Reproduce verbatim the lines of the material starting at the one containing "博物館介紹 (548, 86)" and ending with the one containing "En (1097, 38)", both included.

Source records:
^^^^^^^^

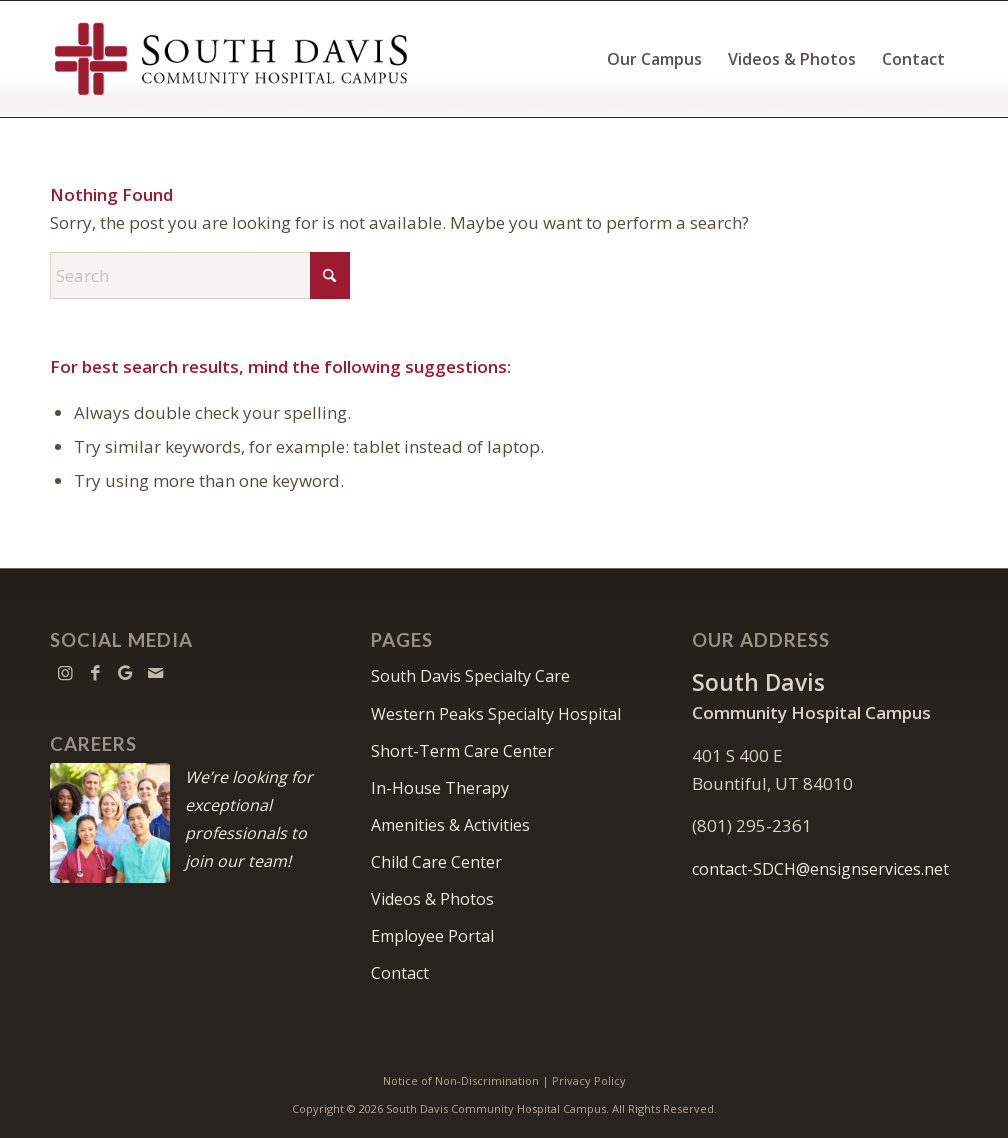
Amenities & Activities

^^^^^^^^

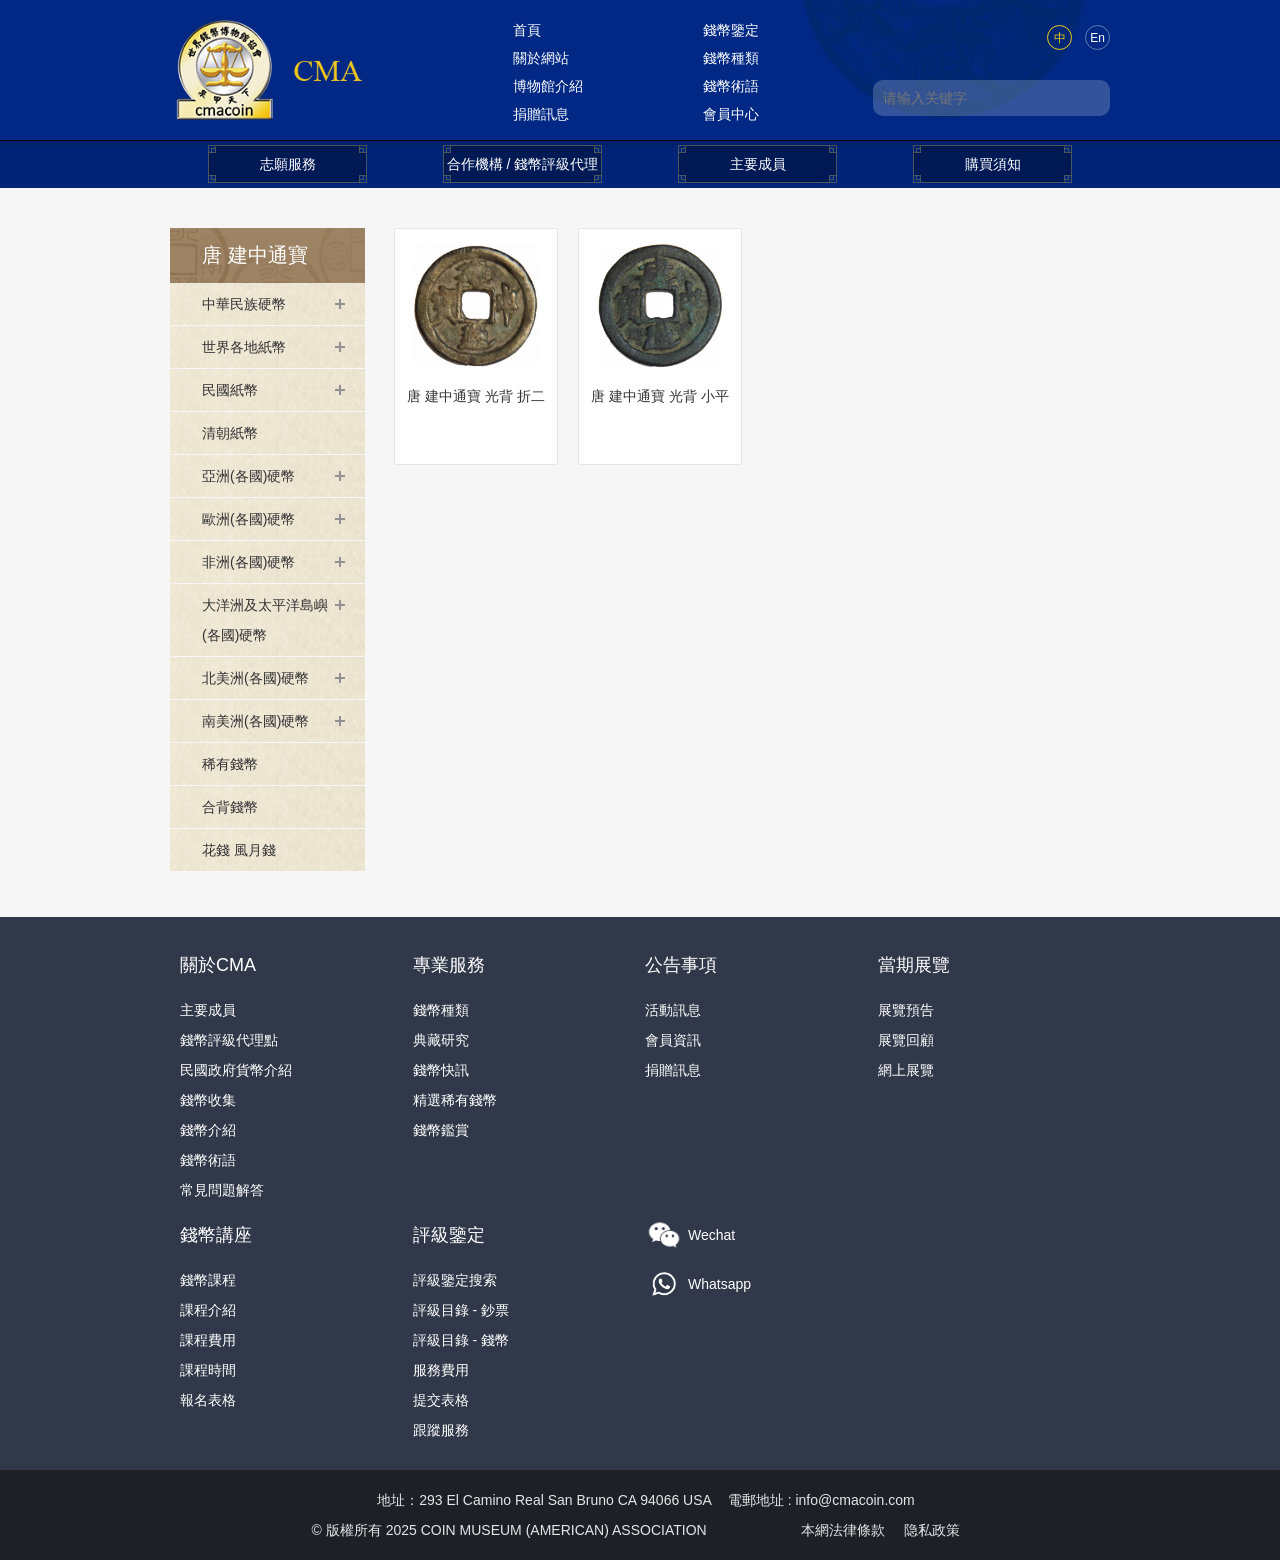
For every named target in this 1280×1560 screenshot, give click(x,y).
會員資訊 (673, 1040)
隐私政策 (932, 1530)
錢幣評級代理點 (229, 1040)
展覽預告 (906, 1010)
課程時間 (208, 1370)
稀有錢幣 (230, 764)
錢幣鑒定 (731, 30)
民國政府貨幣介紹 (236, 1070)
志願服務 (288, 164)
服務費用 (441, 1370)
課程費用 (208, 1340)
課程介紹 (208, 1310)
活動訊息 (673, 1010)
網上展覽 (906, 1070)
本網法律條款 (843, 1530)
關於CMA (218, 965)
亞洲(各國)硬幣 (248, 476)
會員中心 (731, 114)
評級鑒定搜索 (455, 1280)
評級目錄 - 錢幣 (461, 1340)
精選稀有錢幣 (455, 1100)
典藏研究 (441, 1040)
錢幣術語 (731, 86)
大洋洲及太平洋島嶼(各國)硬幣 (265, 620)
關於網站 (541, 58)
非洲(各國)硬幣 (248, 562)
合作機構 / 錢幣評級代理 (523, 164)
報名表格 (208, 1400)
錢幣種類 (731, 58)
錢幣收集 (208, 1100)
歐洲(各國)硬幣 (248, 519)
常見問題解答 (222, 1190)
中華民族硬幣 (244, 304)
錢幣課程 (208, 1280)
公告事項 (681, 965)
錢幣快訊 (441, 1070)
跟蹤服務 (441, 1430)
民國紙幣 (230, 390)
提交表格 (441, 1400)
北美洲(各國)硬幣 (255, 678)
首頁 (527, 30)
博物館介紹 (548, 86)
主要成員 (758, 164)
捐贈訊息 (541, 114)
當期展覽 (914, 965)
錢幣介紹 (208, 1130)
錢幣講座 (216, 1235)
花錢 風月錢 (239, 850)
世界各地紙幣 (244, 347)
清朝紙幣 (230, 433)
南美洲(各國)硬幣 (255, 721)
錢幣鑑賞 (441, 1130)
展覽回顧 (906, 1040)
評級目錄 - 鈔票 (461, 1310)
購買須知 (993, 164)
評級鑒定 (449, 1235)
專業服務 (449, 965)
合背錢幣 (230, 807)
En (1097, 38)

^^^^^^^^

Exercise answer:
博物館介紹 (548, 86)
主要成員 (758, 164)
捐贈訊息 (541, 114)
當期展覽 (914, 965)
錢幣介紹 (208, 1130)
錢幣講座 (216, 1235)
花錢 風月錢 (239, 850)
世界各地紙幣 (244, 347)
清朝紙幣 (230, 433)
南美洲(各國)硬幣 (255, 721)
錢幣鑑賞 (441, 1130)
展覽回顧 (906, 1040)
評級目錄 - 鈔票 (461, 1310)
購買須知 (993, 164)
評級鑒定 (449, 1235)
專業服務 (449, 965)
合背錢幣 (230, 807)
En (1097, 38)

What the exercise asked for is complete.